- _Exercises to complete_:
(1) In the article on nonsmokers' rights, how many nations have introduced legislative steps to control smoking abuse?
(2) Continue the article on nonsmokers' rights from the point where it stops.

- _Source text_:
World's Nonsmokers Take up Fight for Cleaner Air
In country after country, talk of nonsmokers' rights is in the air. This fresh voice is heard from Australia to Sweden. Its force is freeing clean air for nonsmokers—and tightening the situation for smokers.
In west Germany, for instance, taxi drivers—known for their independence—post signs saying "Nicht Raucher"(nonsmoker) and may refuse passengers who insist on smoking. . . Bans in Poland prevent smoking in factories, offices, snack bars, and other public places. . . And Venezuelans can be fined $ 230 to $ 1,000 for smoking in supermarkets, buses, and numerous other places. Many countries also are moving in step to limit tobacco promotion (despite a 7 percent jump in world tobacco production last year) and eliminate the "false claims of the glorification(美化) of smoking as a habit.. . " says Jean de Moerloose of the United Nations World Health Organization.
While a majority of countries have taken little or no action yet, some 30 nations have introduced legislative steps to control smoking abuse. Many laws have been introduced in other countries to help clear the air for nonsmokers, or to cut cigarette consumption.
In many developing nations, however, cigarette smoking is seen as a sign of economic progress—and is even encouraged.
"While it appears that in developed countries the consumption of cigarettes has become stabilized, there are some indications that it is still rising at a steady pace in Latin America," says Dr. Daniel J. Joly, an adviser to the Pan American Health Organization.
Despite progress in segregating (隔离) nonsmokers and smokers, most countries see little change in the number of smokers. In fact, there is a jump in the number of girls and young women starting to smoke.

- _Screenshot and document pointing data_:
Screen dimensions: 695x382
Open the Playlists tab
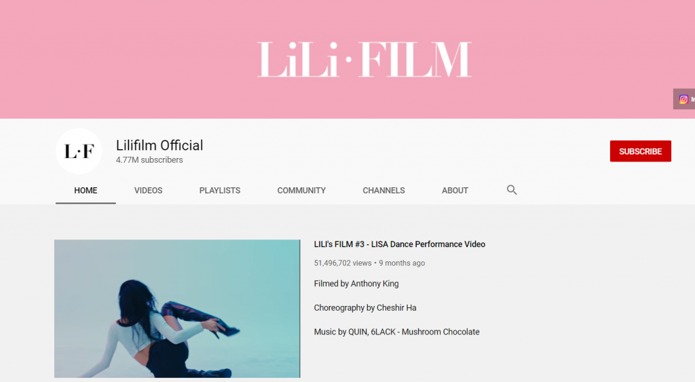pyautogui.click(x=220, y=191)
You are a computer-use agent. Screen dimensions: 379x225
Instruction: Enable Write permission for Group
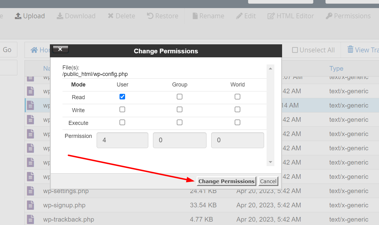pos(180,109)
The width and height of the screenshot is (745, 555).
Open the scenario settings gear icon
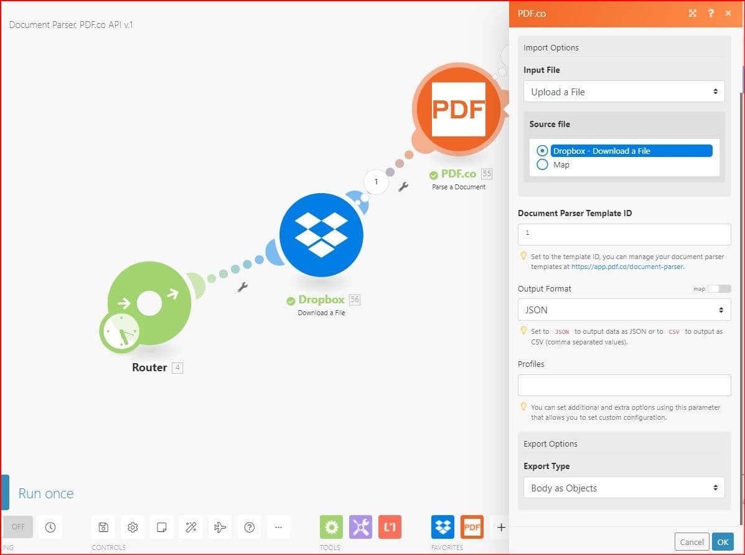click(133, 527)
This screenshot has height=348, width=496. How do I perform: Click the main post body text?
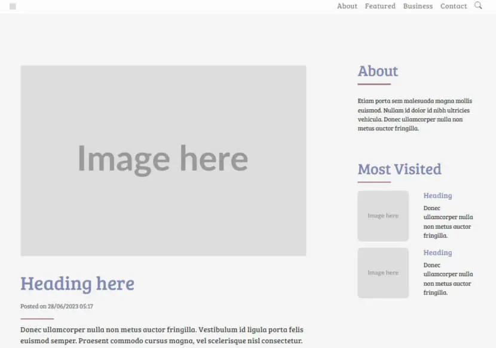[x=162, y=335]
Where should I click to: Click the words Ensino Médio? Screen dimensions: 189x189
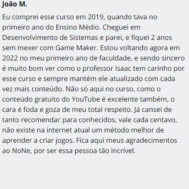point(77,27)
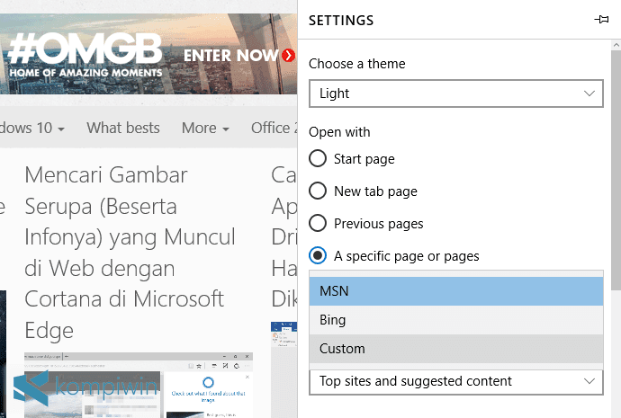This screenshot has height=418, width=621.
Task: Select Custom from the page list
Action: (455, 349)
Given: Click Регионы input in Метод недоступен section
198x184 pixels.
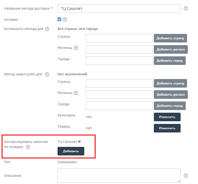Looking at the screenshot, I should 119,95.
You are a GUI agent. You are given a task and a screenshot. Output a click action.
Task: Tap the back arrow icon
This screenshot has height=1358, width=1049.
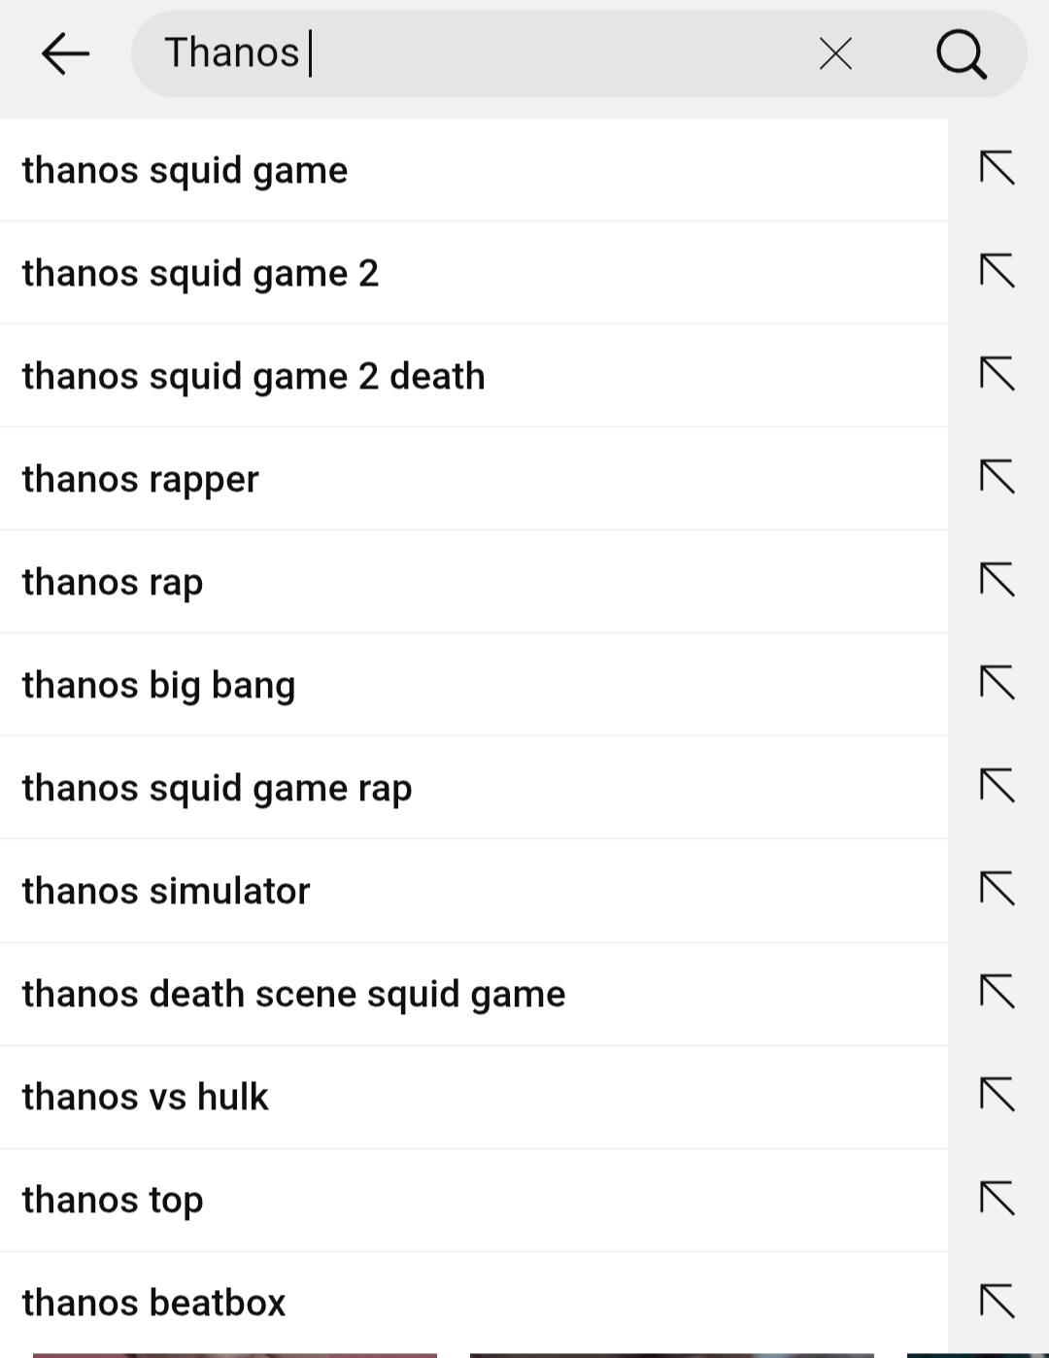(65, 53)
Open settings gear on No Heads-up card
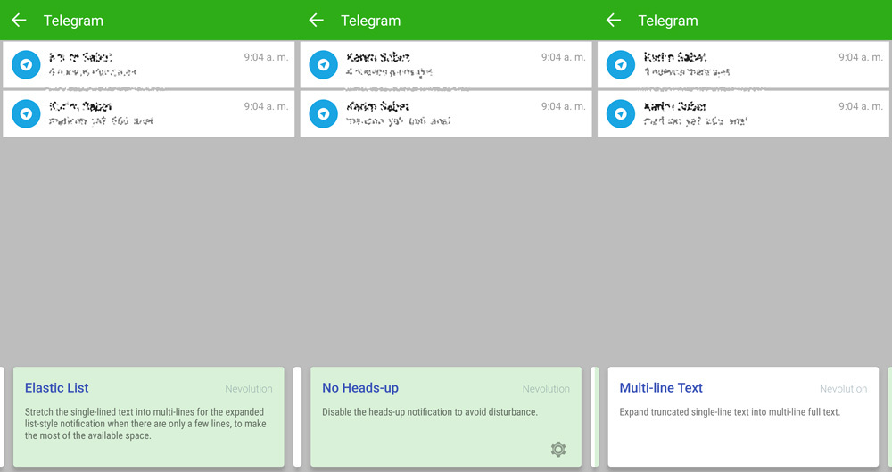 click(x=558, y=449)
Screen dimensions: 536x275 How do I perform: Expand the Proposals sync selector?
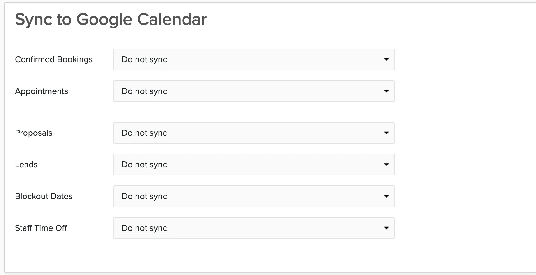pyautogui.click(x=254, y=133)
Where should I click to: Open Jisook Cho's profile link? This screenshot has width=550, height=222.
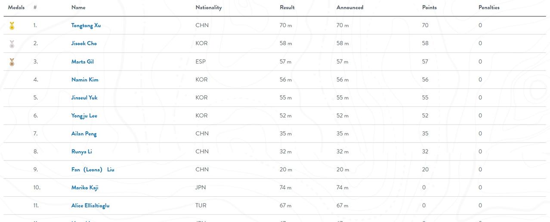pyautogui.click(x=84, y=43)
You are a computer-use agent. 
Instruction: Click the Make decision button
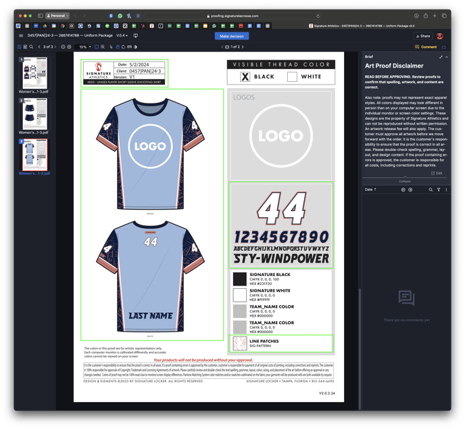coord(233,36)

- _Results by task_:
(1) Some 30 nations.

(2)
As more tobacco companies go international, new markets are sought to gain new smokers in developing countries. For example, great efforts are made by the American tobacco industry to sell cigarettes in the Middle East and North Africa—where U. S. tobacco exports increased by more than 27 percent last year, according the U. S. Foreign Agriculture Service. So far, any cooperation between tobacco interests and governments' campaigns against smoking has been in the area of tobacco advertising.
Restrictions on cigarette ads, plus health warnings on packages and bans on public smoking in certain places, are the most popular tools used by nations in support of nonsmokers or in curbing ( 限制) smoking.
But world attention also is focusing on other steps which will:
—make the smoker increasingly self-conscious and uncomfortable about his habit by publicizing public awareness of the decline of social acceptability of smoking.
(This method is receiving strong support in the U. S. and other countries. )
—prevent pro-smoking scenes on television and films.
—remove cigarette vending machines.
—provide support for those who want to kick the habit of smoking.
—make it illegal to sell or hand over tobacco products to minors and prohibit smoking in meeting places for young people.
—boost cigarette prices with higher tobacco taxes—and use the money for antismoking campaigns.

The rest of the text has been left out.